Em entrevista ao portal de música NME, a estrela vegana também elogiou a ativista climática Greta Thunberg por “fazer o que deveria ser feito” – dizendo que se sentia “honrada por ser comparada a ela”.

‘Nós não queremos morrer ainda’

“Felizmente, os adultos e os idosos começam a nos ouvir sobre as mudanças climáticas para que não tenhamos que morrer em decorrência do aquecimento global”, disse Eilish.

“Os idosos vão morrer e realmente parecem não se importar se nós jovens teremos um futuro, mas ainda não queremos morrer”.

“Há coisas que não posso mudar”

A artista de 17 anos também respondeu às pessoas que criticam seus esforços para ajudar o planeta enquanto viaja para sua turnê global.

“Cara, eu sempre vejo essas postagens do tipo `por que essa maldita artista está dizendo essa merda quando está levando aviões para inúmeros lugares?’. Você prefere que eu cale a boca e não diga nada e assim ninguém nunca fará nada?”, disse Eilish à NME.

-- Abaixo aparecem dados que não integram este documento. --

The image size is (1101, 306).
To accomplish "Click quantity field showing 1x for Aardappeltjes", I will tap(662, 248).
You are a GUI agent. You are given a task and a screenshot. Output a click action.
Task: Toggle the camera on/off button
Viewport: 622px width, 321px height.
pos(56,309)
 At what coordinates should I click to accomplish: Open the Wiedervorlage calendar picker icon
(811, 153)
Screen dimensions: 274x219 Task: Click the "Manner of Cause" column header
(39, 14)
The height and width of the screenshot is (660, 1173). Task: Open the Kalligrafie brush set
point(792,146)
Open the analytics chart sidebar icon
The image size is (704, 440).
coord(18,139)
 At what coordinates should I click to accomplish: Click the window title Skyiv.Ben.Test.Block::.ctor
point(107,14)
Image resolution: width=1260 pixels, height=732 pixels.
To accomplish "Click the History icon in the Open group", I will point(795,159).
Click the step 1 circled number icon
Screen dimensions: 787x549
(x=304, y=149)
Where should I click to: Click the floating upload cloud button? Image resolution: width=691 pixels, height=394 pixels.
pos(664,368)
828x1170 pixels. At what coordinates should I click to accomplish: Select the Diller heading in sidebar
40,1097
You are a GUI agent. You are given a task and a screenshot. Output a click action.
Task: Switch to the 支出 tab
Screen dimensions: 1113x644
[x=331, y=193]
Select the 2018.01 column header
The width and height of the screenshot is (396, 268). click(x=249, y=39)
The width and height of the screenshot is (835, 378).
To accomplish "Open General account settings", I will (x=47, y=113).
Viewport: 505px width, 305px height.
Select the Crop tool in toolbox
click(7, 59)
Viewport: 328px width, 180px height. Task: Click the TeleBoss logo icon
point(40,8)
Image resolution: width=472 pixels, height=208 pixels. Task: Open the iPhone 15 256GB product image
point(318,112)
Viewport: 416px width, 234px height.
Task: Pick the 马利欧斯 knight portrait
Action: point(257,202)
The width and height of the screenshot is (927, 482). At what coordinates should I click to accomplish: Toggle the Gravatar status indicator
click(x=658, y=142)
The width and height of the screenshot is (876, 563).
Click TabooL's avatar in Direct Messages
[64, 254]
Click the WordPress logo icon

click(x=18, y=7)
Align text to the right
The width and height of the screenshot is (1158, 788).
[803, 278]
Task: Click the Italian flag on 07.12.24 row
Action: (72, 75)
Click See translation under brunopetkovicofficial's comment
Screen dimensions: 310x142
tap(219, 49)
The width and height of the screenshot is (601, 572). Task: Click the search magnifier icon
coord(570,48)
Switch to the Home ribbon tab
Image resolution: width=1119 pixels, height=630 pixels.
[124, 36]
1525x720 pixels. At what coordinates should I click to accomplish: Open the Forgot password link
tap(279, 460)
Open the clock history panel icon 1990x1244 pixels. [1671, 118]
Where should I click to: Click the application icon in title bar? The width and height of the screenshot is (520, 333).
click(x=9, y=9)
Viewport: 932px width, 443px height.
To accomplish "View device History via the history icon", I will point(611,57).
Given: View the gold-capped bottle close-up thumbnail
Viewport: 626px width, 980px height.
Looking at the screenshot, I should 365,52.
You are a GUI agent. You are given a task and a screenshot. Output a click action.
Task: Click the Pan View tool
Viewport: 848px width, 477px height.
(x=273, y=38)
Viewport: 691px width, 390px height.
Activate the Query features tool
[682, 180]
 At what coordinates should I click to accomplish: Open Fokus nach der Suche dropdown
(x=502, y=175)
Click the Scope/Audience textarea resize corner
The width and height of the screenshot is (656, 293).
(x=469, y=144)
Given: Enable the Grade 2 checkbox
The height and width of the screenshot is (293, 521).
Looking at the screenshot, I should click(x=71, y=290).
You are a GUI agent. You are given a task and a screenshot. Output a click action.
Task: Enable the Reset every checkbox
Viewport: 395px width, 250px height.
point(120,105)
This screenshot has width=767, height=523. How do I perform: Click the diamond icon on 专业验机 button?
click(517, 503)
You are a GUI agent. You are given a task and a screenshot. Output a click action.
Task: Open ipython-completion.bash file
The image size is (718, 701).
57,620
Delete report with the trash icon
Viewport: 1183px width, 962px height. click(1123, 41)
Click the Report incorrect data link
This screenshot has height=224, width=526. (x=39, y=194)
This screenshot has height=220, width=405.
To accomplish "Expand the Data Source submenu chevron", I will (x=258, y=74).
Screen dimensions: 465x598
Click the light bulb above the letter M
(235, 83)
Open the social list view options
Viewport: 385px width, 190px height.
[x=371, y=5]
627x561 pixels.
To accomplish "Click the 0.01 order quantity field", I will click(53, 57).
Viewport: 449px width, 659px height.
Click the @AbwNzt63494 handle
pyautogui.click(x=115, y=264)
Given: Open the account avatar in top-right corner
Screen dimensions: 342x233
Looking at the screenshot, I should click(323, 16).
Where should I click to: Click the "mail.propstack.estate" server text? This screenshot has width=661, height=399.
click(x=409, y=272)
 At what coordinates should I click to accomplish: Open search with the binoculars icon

“Sim, talvez eu esteja fazendo algo que não é tão perfeito quanto outra pessoa, mas há coisas que não posso mudar. Então, por causa disso, quero passar a palavra a outras pessoas. Quero fazer o máximo que puder”.

“Eu posso e quero que outras pessoas façam o máximo que puderem”, concluiu a cantora. As informações são do Plant Based News.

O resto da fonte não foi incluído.